Purging the Past with Fire

With each new year I make some form of resolution that I inevitably don't keep. Sound familiar???? I know I'm not the only one. In fact Casey pointed out that he didn't even want to try to make a resolution just for that fact alone. 
So instead we came up with a motto for 2013. 
TAKE BETTER CARE
It's a blanket statement, but a helpful one. Whether it is our finances, our health, or spiritual growth we can pause and say lets Take Better Care and from there regain our priorities. We both have the tendency to live in the moment and that isn't always the wisest or healthiest course of action.

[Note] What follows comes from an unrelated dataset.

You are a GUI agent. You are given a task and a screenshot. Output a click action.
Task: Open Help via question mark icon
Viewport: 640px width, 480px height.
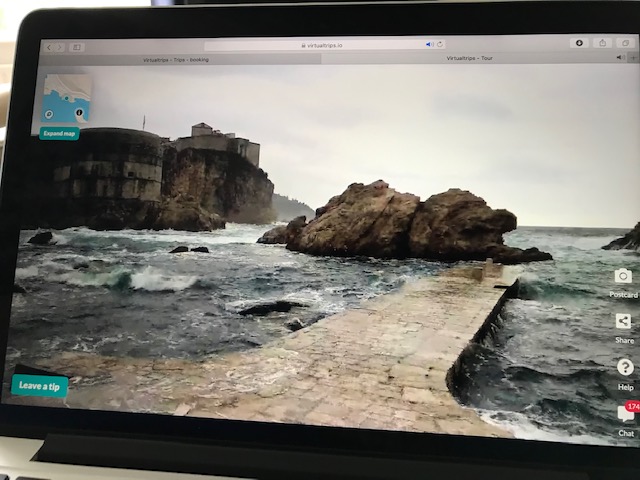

We went to visit my family a little while back and my parents urged/begged me to clear some of my clutter out of their shed. So being the obedient child I am I did just that....And also somehow ended up with a lot of my brothers treasured crap as well. lol Anything of value will be returned to him someday. In part of my TBC motto I have been attempting to "gut" my house if you will of unnecessary things. I wouldn't part with anything of value either monetary or sentimentally, but it just feel good to purge things that are just piling up for no reason.  While going through boxes I found two that had so many pictures, letters, and cards that I literally went through each one to determine what I cared to save and what was really just trash. It may sound callous to anyone who comes from my family of "near hoarders" but I don't see the reason to hang on to EVERY LITTLE WRITTEN NOTE OR IMAGE!!!!
I did make a nice little pile of letters and pictures that I know I can't part with. They are almost a journal of some events in my life. Like certain letters from when I was in basic training. There is such an outpouring of love and strength within them I can't part with them. I'm not sure what to do with them yet, but I know I will continue to treasure them.

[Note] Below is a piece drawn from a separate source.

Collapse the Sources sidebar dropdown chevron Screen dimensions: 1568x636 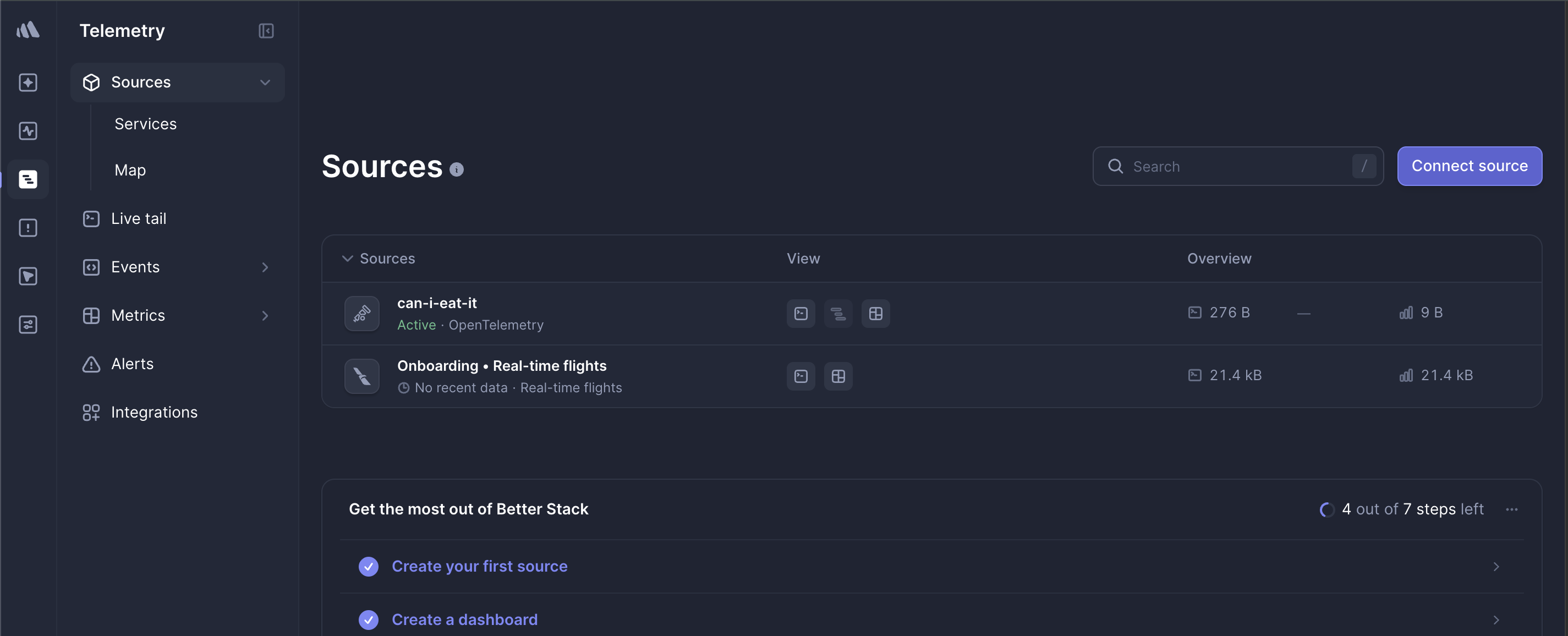265,82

Just a few of the loving wishes sent to support and push me forward.

I did find however there were other letters and cards and pictures that were just to painful for me to recount. They brought up memories I'm not likely to ever forget so there was no reason to hang on to them. Honestly the memories bring up more poison in my heart than a learned lesson. I read somewhere about writing down all your mistakes and burning them and walking away with a lifted burden from your heart. I thought to myself as I looked at pictures of my first wedding to Corey, or letters I received while in the hospital because I attempted suicide, cards from family members telling me maybe someday my father would speak to me again I just needed to be patient and know how much my actions disappointing my family, and all I felt was pain. I have learned from some of the mistakes/pain I have suffered by my own action as well as others. Through repentance and the Atonement I can honestly say I know the Lord loves me regardless of my past. And yet when I think on those times, and as I saw evidence of their existence all I could think was how it still had a hold on me. Over 10 years later and my actions still cause me to grieve. So I thought, alright Heather, time to move forward. Time to let go. So I burned them.

Every letter, picture, document, card, tangible memory of my past that haunts my heart. 

I know that by this action I'm not fully free of those memories. But it's one step closer to being further away. Does that make sense? I will always struggle with my faults. It's part of my nature. And as my amazing husband points out so often I am harder on myself then anyone he has ever met. But I felt a sense of satisfaction watching those items burn. I wish I could purge like that everything that feels unpleasant, but that's a little psychotic even for me. lol 
After the flames died down I poured some planting soil over top and stirred it. I think finished with bit of water and added plant food. I hope to plant some pretty flowers that will help me remember my efforts today, dramatic as they may be.

A place where something beautiful can grow out of painful memories.

It has been a glorious day to do this. I'm happy I did this. I'm grateful for the amazingly simple and happy things of my past that help me to focus. Once I was done literally the sun came out from behind the cloud it was hiding behind and warmed my face. It was kind of a perfect moment. I'm happy to be able to save this memory here.


A perfect end to the purging process.

As all of us move forward in this year I hope that we each Take Better Care; of our families, friendships, health, spirit, mind, finances, homes, children, lives, whatever needs it. 
 I have regrets. I don't know a person who doesn't on some level. I won't forget my mistakes, it would be wrong to not acknowledge them because they have brought me to where I am today. But they don't have to be painful either. I desire to move forward in my life and recognize those things ahead of me. I think that is a better way to Take Better Care of myself at this time. 
Love,
H

 Your past is not your potential. In any hour you can choose to liberate the future.   Ferguson, Marilyn





1 comment:

  1. Hey, I recognize one of those letters from Basic training! I still remember my trip to San Antonio to see you and how much fun we had! I know some of the other memories are painful, but you are a strong woman and I love you. I am so glad we are sisters.